Oculus Quest – Recensione

Credo che, per dare un’idea della fruibilità quasi fantascientifica del sistema VR “all-in-one” di Oculus Quest, sia più rappresentativo partire dal cuore di una delle mie esperienze dirette, prima ancora di parlare di specifiche o entrare nel merito di questo e quel gioco. Dopo aver capito che il supporto ancora in beta alla lingua italiana impediva l’installazione di alcuni titoli, sono partito per una serie di viaggi VR che hanno persino superato la durata media della batteria di Oculus Quest, dalle due ore e mezza alle tre e mezza a seconda della prestanza dei vari giochi, complice una gestione del confine fra virtuale e realtà dello spazio ludico – ripreso dalle fotocamere ai quattro vertici del visore, e riprodotto in bianco e nero – capace di sfiorare la perfezione assoluta.

Sono partito per un viaggio VR che ha persino superato la durata della batteria di Oculus Quest, complice il perfetto confine fra virtuale e realtà dello spazio di gioco

La frenesia di provare tutto il provabile mi ha infatti portato su due dei pezzi grossi dei giochi testabili in anteprima – Apex Construct e, soprattutto, una demo di Super Hot VR – quando ormai l’energia del visore sfiorava un misero 15%; a quel punto, drogato come sono di realtà virtuale, invece di rimettere tutto in carica mi sono incamminato verso la griglia periferica della room scale, osservando il mio corpo rientrare nella stanza reale attraverso bordi rossi simili a “squarci dimensionali”, libero come un passerotto e ancora privo di qualsivoglia filo ad impacciare i movimenti. Ho poi scelto di impormi il vincolo “wired” del tutto volontariamente, grazie alla buona lunghezza del cavo di alimentazione USB C, raggiungendo senza problemi la presa di corrente per poi tornare allo spazio di gioco, procedere ancora un po’ in Apex Construct, ricaricare il visore fino a un buon 50%, staccare nuovamente il filo e riprendere una sessione che, tra una cosa e l’altra, ha quasi superato le sei ore.

* _Record da elaborare_:
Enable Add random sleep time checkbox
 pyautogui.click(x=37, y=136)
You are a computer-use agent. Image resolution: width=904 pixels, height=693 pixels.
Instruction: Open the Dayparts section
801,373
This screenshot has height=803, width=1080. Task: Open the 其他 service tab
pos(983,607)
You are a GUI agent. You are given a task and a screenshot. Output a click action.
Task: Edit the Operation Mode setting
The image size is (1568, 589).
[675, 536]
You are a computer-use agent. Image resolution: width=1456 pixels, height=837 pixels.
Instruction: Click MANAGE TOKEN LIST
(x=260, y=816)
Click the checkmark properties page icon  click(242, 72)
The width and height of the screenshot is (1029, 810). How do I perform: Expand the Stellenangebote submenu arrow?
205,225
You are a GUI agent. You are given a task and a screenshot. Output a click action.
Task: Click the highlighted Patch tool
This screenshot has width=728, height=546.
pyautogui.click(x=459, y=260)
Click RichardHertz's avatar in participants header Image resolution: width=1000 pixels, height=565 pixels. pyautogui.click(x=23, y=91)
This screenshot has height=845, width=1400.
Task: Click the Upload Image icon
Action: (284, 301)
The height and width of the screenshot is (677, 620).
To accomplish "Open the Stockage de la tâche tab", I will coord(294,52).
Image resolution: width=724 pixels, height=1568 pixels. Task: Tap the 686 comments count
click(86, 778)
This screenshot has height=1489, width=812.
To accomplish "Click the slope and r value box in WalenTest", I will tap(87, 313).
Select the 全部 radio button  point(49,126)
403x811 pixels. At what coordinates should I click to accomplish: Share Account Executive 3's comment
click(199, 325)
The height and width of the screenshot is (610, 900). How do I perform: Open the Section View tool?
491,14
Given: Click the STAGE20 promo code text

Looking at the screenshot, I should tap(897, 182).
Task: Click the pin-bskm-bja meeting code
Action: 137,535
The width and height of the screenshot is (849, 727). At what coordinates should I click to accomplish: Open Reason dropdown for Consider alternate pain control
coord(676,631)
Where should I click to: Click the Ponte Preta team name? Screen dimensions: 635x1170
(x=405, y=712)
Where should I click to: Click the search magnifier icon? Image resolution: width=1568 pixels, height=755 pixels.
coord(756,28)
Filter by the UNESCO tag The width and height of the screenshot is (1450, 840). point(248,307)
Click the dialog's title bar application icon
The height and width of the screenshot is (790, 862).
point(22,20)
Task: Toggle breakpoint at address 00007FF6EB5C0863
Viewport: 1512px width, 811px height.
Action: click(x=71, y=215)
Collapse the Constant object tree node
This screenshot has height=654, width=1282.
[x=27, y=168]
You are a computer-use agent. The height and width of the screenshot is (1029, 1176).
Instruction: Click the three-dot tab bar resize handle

* _Istruzioni_:
**A)** Elenca tutte le durate in ore e tutte le percentuali di carica che compaiono nella recensione.
**B)** Ricopia dai record, identiche, le righe che vanno da quella che contiene "403x811 pixels. At" fino a quella che contiene "Action: 137,535", entrambe comprese.
Il testo e i record non hanno nessun legame tra loro.

* _Soluzioni_:
**A)**
- due ore e mezza
- tre ore e mezza
- 15%
- 50%
- quasi sei ore

**B)**
403x811 pixels. At what coordinates should I click to accomplish: Share Account Executive 3's comment
click(199, 325)
The height and width of the screenshot is (610, 900). How do I perform: Open the Section View tool?
491,14
Given: Click the STAGE20 promo code text

Looking at the screenshot, I should tap(897, 182).
Task: Click the pin-bskm-bja meeting code
Action: 137,535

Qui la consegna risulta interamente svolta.